Score or gate independently where useful:
- title compatibility;
- primary/secondary artist compatibility;
- explicit-version qualifier compatibility;
- album/release context when available;
- duration tolerance when trustworthy;
- provider/entity type;
- exact token-set agreement vs partial overlap.
Do not let one strong field hide a contradiction in another load-bearing field.
6. Confidence and ambiguity
Define a confidence threshold from product risk and tests, not from a magical universal number.
A useful resolver can return:
- confident match;
- ambiguous candidates;
- no confident match.
An automatic identity resolver must be allowed to say no confident match.
When the top two candidates are effectively tied on load-bearing fields, prefer ambiguity/fallback over silently choosing rank 1.

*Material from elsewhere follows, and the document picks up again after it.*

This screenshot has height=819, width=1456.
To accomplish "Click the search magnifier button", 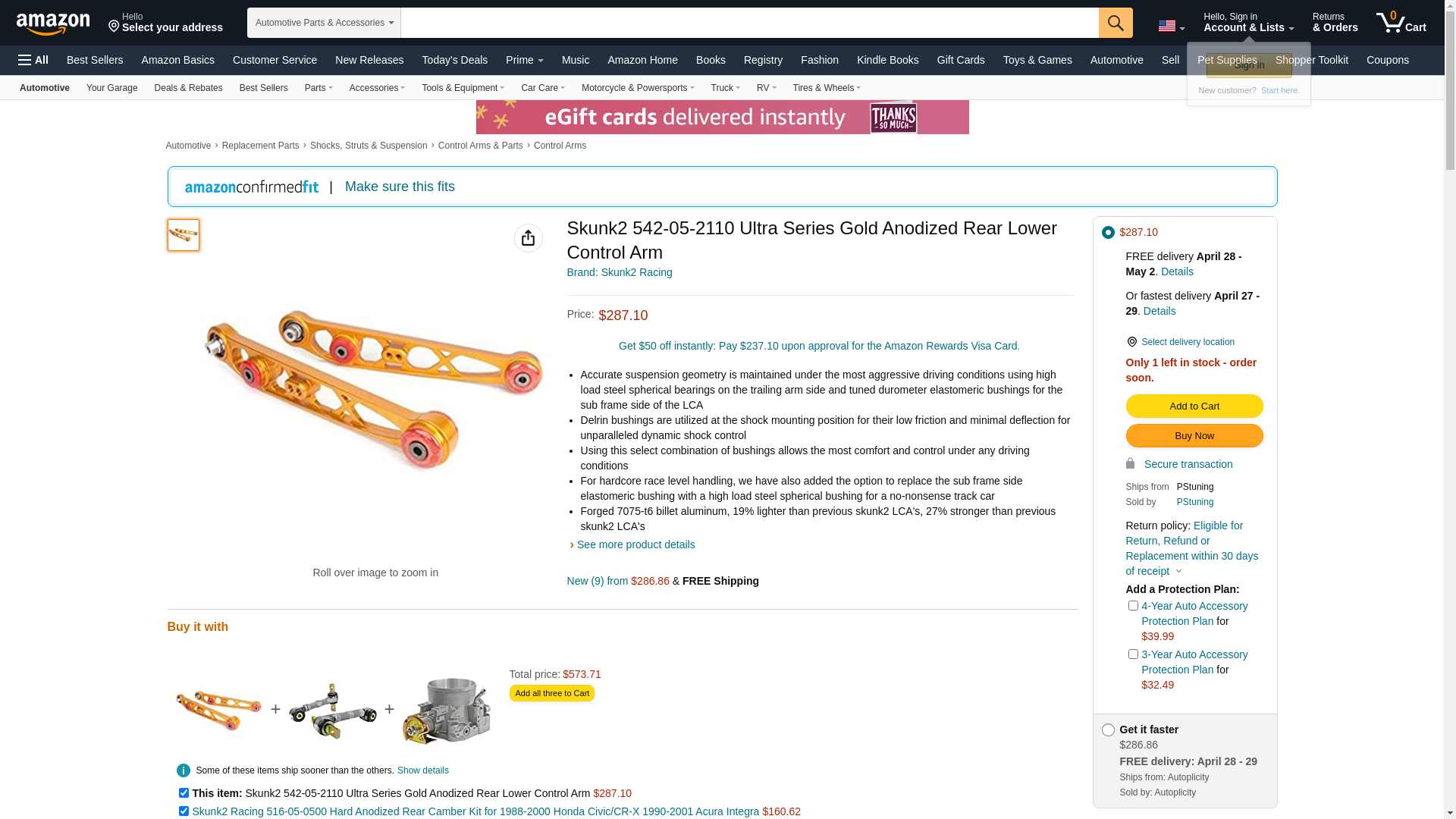I will [1116, 23].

7. Stable retry/fallback behavior
If a retry or broader fallback is justified:
- preserve original input ordering;
- avoid duplicate matches;
- keep already-confident matches stable;
- bound concurrency and retries;
- stop retrying when rate limiting or a provider failure changes the evidence.

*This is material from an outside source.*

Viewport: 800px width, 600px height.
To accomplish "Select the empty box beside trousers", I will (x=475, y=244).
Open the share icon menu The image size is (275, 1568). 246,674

Do not interpret a transient provider failure as evidence that a candidate does not exist.
8. Test matrix
At minimum consider:
- exact title + artist;
- punctuation/case changes;
- accents/diacritics;
- non-Latin scripts;
- multiple artists /
feat.variants; - reordered harmless tokens;
- explicit live/remix/acoustic qualifier;
- wrong rank-1 result with correct later candidate;
- same title by different artist;
- same artist with materially different title;
- near-tie ambiguity;
- no acceptable candidate.
For normalization, property tests are valuable when tooling already exists: normalization should be stable/idempotent and should not turn clearly distinct fixtures into the same identity unexpectedly.
9. Performance
Matching frequently runs on network result lists or import batches. Avoid:
- regex compilation per candidate;
- repeated Unicode normalization of the same source string;
- quadratic token work when sets/maps suffice;
- unbounded parallel provider requests.
Precompute reusable normalized source/candidate fields when the hot path warrants it and measurement supports the optimization.
10. Evidence
Report what the tests prove and what they do not. A passing curated fixture set supports the known matching contract; it does not prove provider ranking or metadata quality for every remote query.